Passage
While it might sound like a young woman having to deliver a stillborn baby that
was conceived through rape could not possibly get more tragic, the truth of
this story is devastating in a completely different way.
Well, it took us a little bit to actually figure out what actually happened.
And to be honest, I still don't fully have those answers.
I've reported on a lot of heart-wrenching stories.
Social workers who exploited vulnerable kids.
Ponzi schemers who stole life savings.
I've spent the last year and a half immersed in Caitlin's world.
And this is one of the most complex stories I've ever covered.
A story that has puzzled psychiatrists and legal systems.
A story that contorts moral and ethical instincts.
And a perpetrator who takes up the valuable time of a stressed and overloaded medical system.
A woman who took so much from people whose job is to give.
The people you will hear from never want any of this to happen again.
But no one really knows what they would have done differently.
We always were asking why.
I mean, from the very first moment, I wanted to know why.
So it's a long story.
Settle in.
For CBC and the BBC World Service, I'm Sarah Trelevin.
And this is The Con.
Caitlin's baby. Episode 1 The Barking Dog
Hour after hour, Amy helps Caitlin with the early stages of labor. Amy constantly on the
phone, encouraging, listening, crying, everything and anything Caitlin needs.

Exercise requirements
Copy out the stretch of the podcast opening from "I've reported on" through "is to give.", substituting "health care system" for "medical system".

Records
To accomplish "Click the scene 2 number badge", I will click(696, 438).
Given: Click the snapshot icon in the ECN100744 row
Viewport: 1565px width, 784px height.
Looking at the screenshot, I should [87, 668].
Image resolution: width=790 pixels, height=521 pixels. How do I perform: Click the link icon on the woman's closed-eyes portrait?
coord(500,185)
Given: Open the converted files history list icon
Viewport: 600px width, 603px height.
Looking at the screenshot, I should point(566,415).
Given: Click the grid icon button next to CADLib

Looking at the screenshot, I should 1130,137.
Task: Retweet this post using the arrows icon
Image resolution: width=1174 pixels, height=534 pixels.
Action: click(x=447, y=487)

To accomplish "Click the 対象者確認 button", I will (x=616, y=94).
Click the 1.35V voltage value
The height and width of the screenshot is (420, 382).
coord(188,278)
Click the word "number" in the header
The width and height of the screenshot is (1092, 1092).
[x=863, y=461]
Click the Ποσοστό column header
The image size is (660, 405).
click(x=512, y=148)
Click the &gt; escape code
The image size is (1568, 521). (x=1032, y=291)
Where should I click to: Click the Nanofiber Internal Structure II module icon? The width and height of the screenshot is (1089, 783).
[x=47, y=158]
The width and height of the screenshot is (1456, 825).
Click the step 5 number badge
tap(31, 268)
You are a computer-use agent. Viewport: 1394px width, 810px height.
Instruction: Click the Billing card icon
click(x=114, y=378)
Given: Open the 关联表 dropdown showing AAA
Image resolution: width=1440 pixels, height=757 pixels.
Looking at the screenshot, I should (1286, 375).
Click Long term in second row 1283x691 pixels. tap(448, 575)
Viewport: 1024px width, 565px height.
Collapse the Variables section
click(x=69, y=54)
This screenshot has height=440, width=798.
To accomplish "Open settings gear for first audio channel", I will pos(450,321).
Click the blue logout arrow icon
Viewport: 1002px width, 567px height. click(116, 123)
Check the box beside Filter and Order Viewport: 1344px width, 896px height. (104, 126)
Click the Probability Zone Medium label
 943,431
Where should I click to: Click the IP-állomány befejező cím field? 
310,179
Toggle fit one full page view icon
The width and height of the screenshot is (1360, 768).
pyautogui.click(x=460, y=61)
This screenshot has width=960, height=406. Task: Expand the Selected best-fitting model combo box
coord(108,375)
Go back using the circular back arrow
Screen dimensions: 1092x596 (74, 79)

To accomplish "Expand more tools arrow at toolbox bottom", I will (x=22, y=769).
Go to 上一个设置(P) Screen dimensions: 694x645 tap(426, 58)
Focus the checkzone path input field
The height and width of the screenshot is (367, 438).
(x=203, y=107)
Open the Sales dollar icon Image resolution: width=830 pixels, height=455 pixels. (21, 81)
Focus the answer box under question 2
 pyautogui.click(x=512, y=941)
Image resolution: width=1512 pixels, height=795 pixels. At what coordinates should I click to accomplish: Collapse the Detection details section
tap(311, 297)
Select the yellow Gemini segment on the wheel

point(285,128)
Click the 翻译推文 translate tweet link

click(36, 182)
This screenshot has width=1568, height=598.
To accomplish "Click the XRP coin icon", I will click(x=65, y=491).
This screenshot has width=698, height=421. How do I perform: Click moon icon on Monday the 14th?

Solution to this problem
I've reported on a lot of heart-wrenching stories.
Social workers who exploited vulnerable kids.
Ponzi schemers who stole life savings.
I've spent the last year and a half immersed in Caitlin's world.
And this is one of the most complex stories I've ever covered.
A story that has puzzled psychiatrists and legal systems.
A story that contorts moral and ethical instincts.
And a perpetrator who takes up the valuable time of a stressed and overloaded health care system.
A woman who took so much from people whose job is to give.